Es un caserón viejo y destartalado en el
corazón de Iquitos. Un recinto enorme con varias viviendas, oficinas por todas partes, dos perras y dos gatos y una gran maloka con
goteras. Los dormitorios son dobles, los baños compartidos, no hay casi
ventiladores y ni siquiera se puede decir que la comida sea buena. Me pregunto entonces por qué me gusta tanto
ir a Punchana, a la sede administrativa y logística del Vicariato San José del Amazonas, y por el
momento no hallo respuesta.
Como somos un Vicariato franciscano,
realmente es un convento donde los
misioneros, cuando todos eran frailes, descansaban y vivían cuando venían a
Iquitos desde los puestos de misión, algunos realmente lejanos. La noche
que dormí en uno de estos cuartos por
primera vez imaginaba a aquellos religiosos legendarios y heroicos de paso por
la ciudad para ir al médico, de compras o al banco, con sus hábitos pardos, su
acento del Canadá y sus barbas en cascada, agotados por el largo viaje,
conversando por el patio u orando laudes en la capilla.
Hoy día, 74 años después de la fundación
del Vicariato, los inquilinos han cambiado aunque me temo que la casa no tanto.
Los misioneros son en su mayoría laicos, religiosas y algún cura diocesano
despistado. Allí te puedes encontrar con
cualquiera, sobre todo antes o después de algún encuentro vicarial, y por
eso Punchana es lugar para convivir y estar juntos; un privilegio teniendo en
cuenta las distancias geográficas que nos separan y las pocas veces al año que
nos vemos.
También
Punchana es el escenario de reuniones y de trabajos.

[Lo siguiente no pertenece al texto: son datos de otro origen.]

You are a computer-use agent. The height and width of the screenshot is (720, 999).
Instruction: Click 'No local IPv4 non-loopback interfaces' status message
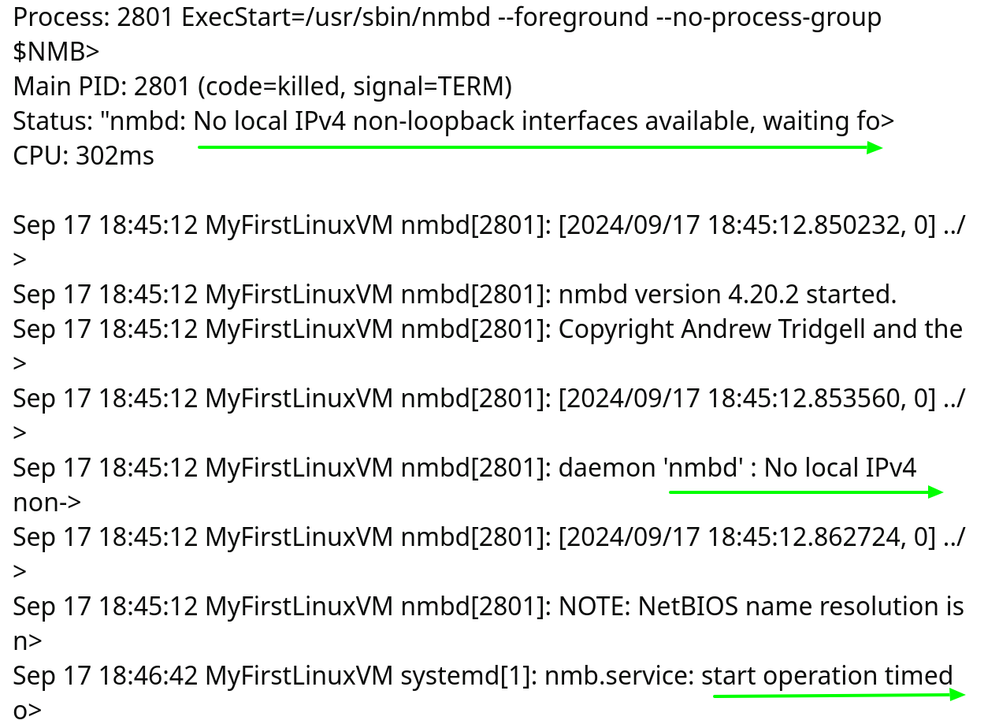(x=420, y=122)
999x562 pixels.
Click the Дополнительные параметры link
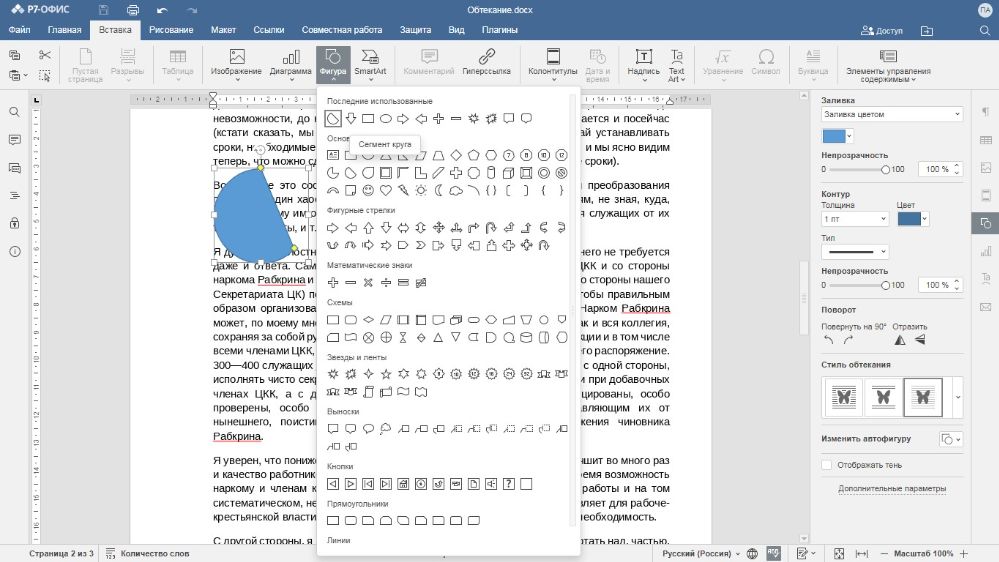click(892, 489)
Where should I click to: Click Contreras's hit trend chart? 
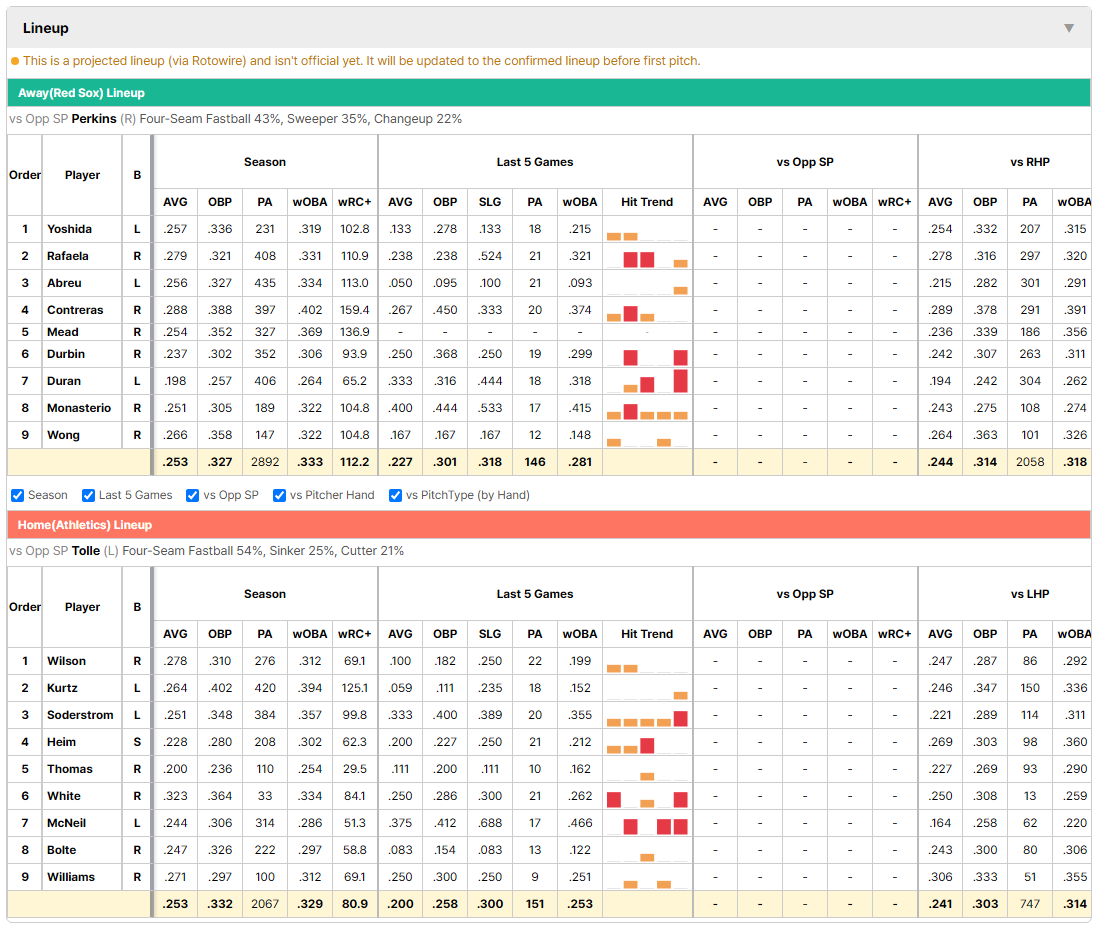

Nos vemos las comisiones responsables de preparar la asamblea vicarial o el
encuentro de animadores, por ejemplo. El tiempo que tenemos para estar en
Iquitos es a veces limitado, de manera que hay que exprimirlo al máximo; los
ratos libres que nos dejan las sesiones o las conversaciones aprovechamos para
ir a las oficinas a despachar los más diversos asuntos: temas económicos con
Anna o Jorge, envíos por la lancha con Gilmer, papeleos con Verónica, pasajes
con Percy, listas o cartas con Nerlita… De pronto les invadimos y les volvemos
locos, pero ya lo saben y están acostumbrados.
Como el ferry sube un día el Amazonas desde
la frontera y baja al día siguiente alternativamente, hay ocasiones en que
llego un miércoles, trajino el jueves y esa misma madrugada me embarco de
vuelta a casa. Entonces la estancia es
como una gymkana en la que intento hacer contra reloj todo lo que necesito.
Porque en Iquitos también hacemos muchas compras de cosas que no
encontramos en Islandia o son mucho más baratas. Acá compré los juguetes para
la chocolatada navideña o el motor de 15 CV para nuestro bote.
Claro, por la noche hay que intentar salir
a pasear, a dar una vuelta por la urbe a comer una pizza, pollo con papas
y por supuesto tomar un helado en la plaza o paseando por el malecón,
rodeados de tenderetes de artesanías, turistas de todo pelaje y payasos
callejeros. La peña de los helados tiene un cabecilla, que ya se pueden
imaginar quién es. Otra alternativa es pasar por casa de Dominik y Anna a trincar
un vodka polaco y conversar arreglando el Vicariato y el mundo mundial.
La casa es agradable también porque alberga
al espíritu de Pacífico, un hermano franciscano
que vivió acá mucho tiempo y murió el año pasado. Continúa deambulando en la
noche, como lo hacía siempre, y la
capilla, la sala de estar y los pasillos están impregnados de su sentido del humor
y su sencillez. El otro día noté cómo se burlaba cuando por descuido pisé
en sandalias el gras del patio y al
toque se me subieron los ysangos dándome un picor insoportable.